Super-GAU und Dammbruch, Reaktorfeuer und Explosionen: Was nicht passieren darf, geschieht doch immer wieder.

Die Geschichte der Atomenergie ist auch eine Geschichte ihrer Katastrophen. Majak, Windscale, Harrisburg, Church Rock, Tschernobyl und Fukushima heißen die Chiffren des Schreckens. Sechs Standorte, an denen die Atomkraft außer Kontrolle geriet. Sechs Stationen, die den Niedergang einer euphorisch gestarteten Technologie beschleunigt haben. Nach 70 Jahren »friedlicher Nutzung der Kernenergie« gehören geschmolzene Reaktorkerne, unbewohnbare Gebiete, radioaktive Wolken und eine unbekannte Zahl von Toten zur Bilanz.

Zu den Katastrophen gehört aber auch der Versuch, sie zu verheimlichen oder zu bagatellisieren. Vertuschung ist fester Bestandteil dieser Technologie. Die große Ausnahme war zunächst die dreifache Kernschmelze in Fukushima im März 2011. Der neue Nachrichtenkosmos des Internets sandte die Bilder der kollabierenden Atommeiler als schemenhaftes Live-Event rund um die Welt. Doch die Folgen werden auch in Japan bis heute verharmlost: Gesundheitsschäden, das Ausmaß der Verseuchung, die Hilflosigkeit der Helfer*innen und die gewaltigen Kosten. Gleich im ersten Jahrzehnt verlor die Atomkraft ihre Unschuld. Dabei war die Begeisterung für Flugzeuge und Autos mit Atomantrieb oder für Kleinreaktoren in jedem Haushalt gerade erst entfacht worden. Doch der Geist aus der Uranmaschine, der die Welt verändern sollte, zeigte in Majak und Windscale seine dunkle Seite.

  1. Oktober 1957. Im Nordwesten Englands, an der Küste zur Irischen See, bricht im Atomreaktor Windscale I ein Feuer aus.
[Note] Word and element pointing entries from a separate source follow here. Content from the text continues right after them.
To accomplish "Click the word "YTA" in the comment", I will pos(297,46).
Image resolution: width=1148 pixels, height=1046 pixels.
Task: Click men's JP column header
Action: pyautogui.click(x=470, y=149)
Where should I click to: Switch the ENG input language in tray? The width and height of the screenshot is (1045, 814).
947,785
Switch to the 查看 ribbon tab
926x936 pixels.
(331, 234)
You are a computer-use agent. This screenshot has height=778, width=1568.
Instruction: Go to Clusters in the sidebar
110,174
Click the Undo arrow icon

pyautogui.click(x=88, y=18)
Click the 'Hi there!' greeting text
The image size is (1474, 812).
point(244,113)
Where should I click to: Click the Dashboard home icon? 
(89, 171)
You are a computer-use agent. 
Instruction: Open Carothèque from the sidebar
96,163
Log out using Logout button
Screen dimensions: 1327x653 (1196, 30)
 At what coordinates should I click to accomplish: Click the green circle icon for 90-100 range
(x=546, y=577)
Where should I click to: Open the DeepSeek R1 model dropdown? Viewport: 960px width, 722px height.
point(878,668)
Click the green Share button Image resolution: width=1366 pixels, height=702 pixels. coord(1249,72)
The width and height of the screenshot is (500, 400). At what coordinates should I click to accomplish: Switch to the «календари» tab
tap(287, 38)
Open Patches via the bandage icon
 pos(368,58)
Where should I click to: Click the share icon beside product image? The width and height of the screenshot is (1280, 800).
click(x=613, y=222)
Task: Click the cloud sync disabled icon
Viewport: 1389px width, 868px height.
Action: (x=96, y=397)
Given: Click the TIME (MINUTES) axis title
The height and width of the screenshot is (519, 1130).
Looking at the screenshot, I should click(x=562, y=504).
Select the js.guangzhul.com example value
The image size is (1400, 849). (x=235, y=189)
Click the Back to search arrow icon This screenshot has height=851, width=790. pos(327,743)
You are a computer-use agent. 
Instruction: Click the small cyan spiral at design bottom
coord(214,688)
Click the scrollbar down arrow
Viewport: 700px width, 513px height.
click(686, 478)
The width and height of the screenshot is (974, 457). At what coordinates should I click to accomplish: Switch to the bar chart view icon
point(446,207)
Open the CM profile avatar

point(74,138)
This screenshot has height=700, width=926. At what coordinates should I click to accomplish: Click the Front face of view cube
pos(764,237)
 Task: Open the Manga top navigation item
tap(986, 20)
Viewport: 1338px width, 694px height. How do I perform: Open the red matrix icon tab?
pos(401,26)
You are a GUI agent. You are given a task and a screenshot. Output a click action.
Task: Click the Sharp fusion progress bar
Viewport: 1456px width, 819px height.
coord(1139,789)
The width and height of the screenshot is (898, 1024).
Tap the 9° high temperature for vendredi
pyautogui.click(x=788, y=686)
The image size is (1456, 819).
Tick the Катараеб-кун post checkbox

Durch fehlerhafte Temperaturanzeigen und anschließende Bedienfehler bei Wartungsarbeiten haben sich die Brennelementkanäle überhitzt. Kanal 20/53 glüht rot wie eine Kirsche. Alle Versuche, den Reaktor herunterzukühlen, schlagen fehl: Die Temperatur im Kern steigt auf 1300 Grad: Windscale brennt. Während im Herzen des 2000 Tonnen schweren Grafitblocks ein Feuer lodert, entweicht aus dem Schornstein ständig radioaktiver Rauch. Die Menschen in der Umgebung liegen ahnungslos in ihren Betten. Alle Löschversuche mit Kohlendioxid und Wasser scheitern. Im dritten Anlauf gelingt es schließlich, die Flammen zu ersticken. Die Bevölkerung wird erst nach dem Löschen des Brands gewarnt. Die Milch umliegender Farmen wird eingesammelt und ins Meer geschüttet; rund um den Reaktor versickern Millionen Liter radioaktives Löschwasser.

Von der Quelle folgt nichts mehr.